Milleproroghe. Ritirato l’emendamento allevatori

Roma. Secondo Stefàno il Governo persevera ai danni del sistema allevamento che da sempre ha garantito qualità e sicurezza all’economia nazionale

ROMA – “Avevamo chiesto un ravvedimento del Governo, e invece a Roma si persevera, questa volta con un vero e proprio blitz, ai danni del Sistema allevatori che sinora ha garantito la qualità e la sicurezza alimentare del Made in Italy”. Così Dario Stefàno, assessore alle Risorse agroalimentari della Regione Puglia, sulla notizia del ritiro da parte del Governo dell’emendamento al “Milleproroghe”, attualmente in discussione al Senato, che ricostituiva i trasferimenti alle associazioni provinciali allevatori. “Si preannuncia una vera e propria catastrofe per tutto il sistema allevatoriale italiano”, ha aggiunto Stefàno, che in qualità di coordinatore della Commissione Politiche agricole nazionale, aveva raccolto la contrarietà di tutti gli assessori regionali all’Agricoltura già in occasione del primo ritiro dell’ emendamento, il 2 febbraio scorso. “Le conseguenze di questa bocciatura – ha precisato l’assessore pugliese – sono catastrofiche: andrebbe in fumo la selezione genetica zootecnica nazionale e si avrebbe la totale dipendenza dall’estero, la soppressione di un sistema di controllo puntuale sulla qualità del latte, che garantiva i consumatori italiani.
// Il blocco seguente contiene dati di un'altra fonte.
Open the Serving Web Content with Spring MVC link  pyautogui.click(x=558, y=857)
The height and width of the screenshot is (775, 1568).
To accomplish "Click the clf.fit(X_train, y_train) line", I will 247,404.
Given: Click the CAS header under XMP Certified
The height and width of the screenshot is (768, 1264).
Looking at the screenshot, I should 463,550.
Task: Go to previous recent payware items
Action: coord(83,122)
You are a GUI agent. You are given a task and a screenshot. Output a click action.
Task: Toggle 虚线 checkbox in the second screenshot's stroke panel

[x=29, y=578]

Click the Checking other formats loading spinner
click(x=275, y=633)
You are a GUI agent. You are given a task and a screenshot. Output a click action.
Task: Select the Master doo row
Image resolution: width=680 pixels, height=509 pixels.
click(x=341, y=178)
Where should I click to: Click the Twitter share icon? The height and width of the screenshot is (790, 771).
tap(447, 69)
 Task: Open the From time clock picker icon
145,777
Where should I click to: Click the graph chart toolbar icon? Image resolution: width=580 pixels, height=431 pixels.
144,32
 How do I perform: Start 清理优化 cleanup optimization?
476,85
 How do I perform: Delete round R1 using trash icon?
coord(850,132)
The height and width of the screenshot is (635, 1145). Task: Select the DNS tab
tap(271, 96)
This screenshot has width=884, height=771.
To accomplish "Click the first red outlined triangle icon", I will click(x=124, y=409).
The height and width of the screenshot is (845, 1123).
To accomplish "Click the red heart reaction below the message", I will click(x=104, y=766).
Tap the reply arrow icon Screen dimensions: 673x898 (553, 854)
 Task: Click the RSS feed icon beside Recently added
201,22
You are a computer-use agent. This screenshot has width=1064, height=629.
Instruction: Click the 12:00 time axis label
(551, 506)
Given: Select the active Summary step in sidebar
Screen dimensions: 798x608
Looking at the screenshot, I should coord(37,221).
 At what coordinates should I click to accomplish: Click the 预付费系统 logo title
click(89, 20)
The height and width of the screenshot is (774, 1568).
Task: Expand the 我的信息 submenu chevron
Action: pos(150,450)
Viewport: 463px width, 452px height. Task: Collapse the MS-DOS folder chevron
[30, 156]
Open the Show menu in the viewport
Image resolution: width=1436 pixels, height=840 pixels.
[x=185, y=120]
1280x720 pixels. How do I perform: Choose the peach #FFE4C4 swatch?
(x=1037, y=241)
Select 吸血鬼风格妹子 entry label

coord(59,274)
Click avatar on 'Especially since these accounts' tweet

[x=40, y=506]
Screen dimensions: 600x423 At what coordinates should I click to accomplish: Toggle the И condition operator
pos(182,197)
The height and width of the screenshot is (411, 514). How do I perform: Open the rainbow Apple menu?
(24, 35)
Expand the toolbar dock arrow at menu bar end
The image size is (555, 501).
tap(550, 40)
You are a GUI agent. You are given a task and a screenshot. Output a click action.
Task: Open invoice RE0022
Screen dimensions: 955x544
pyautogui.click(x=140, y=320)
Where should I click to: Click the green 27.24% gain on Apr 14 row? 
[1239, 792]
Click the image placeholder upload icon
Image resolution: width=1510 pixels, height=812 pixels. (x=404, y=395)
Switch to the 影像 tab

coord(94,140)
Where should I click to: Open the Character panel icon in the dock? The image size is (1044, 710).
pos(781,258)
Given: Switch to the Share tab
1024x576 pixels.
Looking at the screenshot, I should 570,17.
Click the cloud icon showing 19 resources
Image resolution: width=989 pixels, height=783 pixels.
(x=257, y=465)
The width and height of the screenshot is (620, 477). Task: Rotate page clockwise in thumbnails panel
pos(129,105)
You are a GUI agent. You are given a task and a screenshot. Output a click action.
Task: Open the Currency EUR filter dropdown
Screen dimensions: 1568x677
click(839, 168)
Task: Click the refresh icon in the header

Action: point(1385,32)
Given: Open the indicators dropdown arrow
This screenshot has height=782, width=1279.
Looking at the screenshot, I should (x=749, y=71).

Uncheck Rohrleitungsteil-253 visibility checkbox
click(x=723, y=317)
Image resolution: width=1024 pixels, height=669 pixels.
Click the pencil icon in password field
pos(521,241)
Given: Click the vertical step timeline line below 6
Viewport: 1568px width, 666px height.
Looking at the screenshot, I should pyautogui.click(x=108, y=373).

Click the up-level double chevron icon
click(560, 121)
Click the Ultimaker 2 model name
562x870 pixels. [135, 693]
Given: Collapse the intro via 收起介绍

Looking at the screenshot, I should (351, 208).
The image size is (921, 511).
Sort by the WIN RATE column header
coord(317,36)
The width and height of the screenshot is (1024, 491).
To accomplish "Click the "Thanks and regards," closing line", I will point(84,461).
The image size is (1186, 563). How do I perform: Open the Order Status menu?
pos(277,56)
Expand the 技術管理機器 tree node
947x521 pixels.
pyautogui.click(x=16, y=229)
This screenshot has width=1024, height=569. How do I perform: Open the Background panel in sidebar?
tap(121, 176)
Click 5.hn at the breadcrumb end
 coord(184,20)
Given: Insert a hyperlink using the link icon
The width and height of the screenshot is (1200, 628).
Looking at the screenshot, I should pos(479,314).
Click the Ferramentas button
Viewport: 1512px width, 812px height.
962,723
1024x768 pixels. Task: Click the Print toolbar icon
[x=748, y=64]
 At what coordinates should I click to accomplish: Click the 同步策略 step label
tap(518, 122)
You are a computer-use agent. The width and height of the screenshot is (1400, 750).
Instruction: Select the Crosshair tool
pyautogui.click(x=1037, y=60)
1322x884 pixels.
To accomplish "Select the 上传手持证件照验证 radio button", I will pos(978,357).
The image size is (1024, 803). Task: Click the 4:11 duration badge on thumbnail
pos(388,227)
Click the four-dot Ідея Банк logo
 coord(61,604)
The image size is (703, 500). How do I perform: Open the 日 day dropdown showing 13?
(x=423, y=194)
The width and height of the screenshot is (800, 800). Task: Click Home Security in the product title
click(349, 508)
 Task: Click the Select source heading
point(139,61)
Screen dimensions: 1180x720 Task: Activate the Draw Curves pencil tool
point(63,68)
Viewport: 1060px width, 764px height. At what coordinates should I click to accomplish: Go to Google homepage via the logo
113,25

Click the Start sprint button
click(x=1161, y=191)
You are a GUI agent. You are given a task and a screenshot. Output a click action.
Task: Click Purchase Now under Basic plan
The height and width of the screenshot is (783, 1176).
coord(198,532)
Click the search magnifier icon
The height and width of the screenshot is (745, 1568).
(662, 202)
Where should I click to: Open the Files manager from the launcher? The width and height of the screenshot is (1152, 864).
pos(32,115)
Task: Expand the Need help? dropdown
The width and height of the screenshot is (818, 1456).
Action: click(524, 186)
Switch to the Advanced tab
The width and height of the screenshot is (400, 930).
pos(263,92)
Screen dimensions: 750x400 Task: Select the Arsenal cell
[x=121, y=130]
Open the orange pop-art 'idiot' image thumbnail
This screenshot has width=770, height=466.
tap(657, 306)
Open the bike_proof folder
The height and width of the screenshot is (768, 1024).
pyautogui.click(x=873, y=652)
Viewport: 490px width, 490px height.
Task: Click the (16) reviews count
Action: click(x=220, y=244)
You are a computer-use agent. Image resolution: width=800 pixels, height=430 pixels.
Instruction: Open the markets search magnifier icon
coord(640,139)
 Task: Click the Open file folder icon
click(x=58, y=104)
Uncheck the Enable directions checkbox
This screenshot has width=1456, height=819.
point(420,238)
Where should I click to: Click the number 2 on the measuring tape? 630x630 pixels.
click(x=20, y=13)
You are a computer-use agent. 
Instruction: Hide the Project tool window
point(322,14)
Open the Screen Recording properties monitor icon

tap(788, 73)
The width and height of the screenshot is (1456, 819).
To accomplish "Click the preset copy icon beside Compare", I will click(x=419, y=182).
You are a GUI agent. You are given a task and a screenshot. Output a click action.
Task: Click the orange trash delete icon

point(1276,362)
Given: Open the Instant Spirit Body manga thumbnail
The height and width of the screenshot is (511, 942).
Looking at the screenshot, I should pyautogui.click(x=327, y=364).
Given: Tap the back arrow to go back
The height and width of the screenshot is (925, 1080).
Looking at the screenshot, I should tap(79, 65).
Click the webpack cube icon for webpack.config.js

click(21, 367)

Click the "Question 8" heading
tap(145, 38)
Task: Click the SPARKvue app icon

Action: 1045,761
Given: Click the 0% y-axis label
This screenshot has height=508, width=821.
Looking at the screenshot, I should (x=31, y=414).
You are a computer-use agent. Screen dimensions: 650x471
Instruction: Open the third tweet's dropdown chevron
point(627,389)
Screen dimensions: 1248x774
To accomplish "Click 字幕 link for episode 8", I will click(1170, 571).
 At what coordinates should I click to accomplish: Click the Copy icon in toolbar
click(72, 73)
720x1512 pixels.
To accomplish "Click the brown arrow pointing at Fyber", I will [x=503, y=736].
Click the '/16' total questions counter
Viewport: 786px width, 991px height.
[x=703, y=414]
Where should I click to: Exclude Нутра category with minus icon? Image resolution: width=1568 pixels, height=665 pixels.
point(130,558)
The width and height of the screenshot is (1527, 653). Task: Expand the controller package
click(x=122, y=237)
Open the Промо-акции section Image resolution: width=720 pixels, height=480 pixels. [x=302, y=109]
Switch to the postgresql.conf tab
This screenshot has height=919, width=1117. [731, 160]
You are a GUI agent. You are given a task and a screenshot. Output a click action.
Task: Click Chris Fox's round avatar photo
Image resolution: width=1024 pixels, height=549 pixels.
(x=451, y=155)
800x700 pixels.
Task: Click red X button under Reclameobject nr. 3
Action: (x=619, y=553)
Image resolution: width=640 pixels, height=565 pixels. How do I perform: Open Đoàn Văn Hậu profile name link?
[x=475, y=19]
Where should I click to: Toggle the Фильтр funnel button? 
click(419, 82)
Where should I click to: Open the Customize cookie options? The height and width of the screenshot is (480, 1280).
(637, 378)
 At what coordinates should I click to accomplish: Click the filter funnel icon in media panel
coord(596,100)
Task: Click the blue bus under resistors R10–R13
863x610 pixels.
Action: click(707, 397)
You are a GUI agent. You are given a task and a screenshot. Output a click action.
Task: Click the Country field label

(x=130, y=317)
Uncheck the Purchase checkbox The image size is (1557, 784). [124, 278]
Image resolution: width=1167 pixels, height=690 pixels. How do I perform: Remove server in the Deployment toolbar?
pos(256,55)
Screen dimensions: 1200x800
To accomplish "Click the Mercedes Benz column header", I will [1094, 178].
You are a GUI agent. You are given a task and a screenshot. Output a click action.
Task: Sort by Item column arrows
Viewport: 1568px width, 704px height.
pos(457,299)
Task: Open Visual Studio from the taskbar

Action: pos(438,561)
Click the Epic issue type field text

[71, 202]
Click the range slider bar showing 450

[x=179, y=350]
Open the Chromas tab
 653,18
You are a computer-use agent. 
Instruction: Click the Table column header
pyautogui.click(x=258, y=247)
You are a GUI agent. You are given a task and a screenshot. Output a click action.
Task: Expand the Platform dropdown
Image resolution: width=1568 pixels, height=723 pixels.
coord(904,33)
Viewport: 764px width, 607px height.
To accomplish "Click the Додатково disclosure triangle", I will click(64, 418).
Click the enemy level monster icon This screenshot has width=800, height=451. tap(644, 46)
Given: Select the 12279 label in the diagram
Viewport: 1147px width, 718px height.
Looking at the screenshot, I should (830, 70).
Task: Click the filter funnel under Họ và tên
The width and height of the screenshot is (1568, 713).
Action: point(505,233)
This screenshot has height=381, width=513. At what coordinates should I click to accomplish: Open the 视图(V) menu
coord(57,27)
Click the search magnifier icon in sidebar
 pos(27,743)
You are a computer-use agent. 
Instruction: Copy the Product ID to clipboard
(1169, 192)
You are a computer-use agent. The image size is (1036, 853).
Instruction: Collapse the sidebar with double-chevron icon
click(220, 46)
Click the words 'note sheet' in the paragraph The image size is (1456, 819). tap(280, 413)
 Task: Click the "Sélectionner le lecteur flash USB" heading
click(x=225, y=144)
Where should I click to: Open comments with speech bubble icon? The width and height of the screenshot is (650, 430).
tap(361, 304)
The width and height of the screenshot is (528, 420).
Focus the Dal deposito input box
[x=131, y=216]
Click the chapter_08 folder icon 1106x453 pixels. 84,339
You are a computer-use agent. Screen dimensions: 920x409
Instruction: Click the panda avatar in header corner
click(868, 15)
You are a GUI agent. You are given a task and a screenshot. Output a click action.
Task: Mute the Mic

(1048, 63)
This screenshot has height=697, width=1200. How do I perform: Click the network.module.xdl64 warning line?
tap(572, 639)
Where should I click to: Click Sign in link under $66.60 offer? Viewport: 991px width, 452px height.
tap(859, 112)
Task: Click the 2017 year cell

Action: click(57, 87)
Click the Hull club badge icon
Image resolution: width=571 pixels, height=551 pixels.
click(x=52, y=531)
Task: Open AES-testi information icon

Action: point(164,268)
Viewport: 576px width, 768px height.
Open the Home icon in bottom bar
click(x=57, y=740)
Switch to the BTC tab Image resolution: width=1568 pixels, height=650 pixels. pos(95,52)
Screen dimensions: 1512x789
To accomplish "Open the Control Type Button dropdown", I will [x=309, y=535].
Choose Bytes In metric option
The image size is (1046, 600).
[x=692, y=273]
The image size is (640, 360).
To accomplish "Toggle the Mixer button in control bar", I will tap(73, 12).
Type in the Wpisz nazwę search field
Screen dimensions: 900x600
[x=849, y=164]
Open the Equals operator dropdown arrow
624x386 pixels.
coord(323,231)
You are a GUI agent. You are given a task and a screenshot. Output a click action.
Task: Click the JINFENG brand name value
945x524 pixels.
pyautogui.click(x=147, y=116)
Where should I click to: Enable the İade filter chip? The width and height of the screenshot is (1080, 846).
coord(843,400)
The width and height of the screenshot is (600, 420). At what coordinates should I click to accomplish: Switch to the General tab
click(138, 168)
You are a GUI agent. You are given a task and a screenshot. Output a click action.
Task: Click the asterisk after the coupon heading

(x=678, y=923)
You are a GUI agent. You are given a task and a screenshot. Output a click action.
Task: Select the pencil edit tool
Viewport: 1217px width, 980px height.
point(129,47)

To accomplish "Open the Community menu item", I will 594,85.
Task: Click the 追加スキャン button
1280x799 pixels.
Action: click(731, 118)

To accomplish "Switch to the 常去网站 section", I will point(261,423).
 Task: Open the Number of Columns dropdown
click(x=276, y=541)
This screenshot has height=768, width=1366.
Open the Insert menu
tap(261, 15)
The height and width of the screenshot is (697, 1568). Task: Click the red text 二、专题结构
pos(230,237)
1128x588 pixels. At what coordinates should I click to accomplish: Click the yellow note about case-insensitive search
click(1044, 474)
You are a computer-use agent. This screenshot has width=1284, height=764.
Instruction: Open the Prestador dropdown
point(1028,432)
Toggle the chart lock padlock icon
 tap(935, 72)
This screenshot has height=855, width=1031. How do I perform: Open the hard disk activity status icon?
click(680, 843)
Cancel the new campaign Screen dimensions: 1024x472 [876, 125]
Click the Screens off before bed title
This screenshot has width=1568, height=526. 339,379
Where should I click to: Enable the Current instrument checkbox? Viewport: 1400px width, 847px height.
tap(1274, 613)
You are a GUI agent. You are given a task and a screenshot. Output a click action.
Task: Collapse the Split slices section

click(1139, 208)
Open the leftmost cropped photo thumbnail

Ma anche la liquidazione del posto di lavoro di migliaia di addetti, presenti in tutte le regioni italiane, e che da decenni assicurano una funzione pubblica, riconosciuta con legge dello Stato”. Ne deriverebbero, secondo Stefàno, conseguenze economiche e sociali drammatiche per il Sistema Italia e anche per la Puglia, che rappresenta il principale distretto di produzione lattiero-casearia del Mezzogiorno.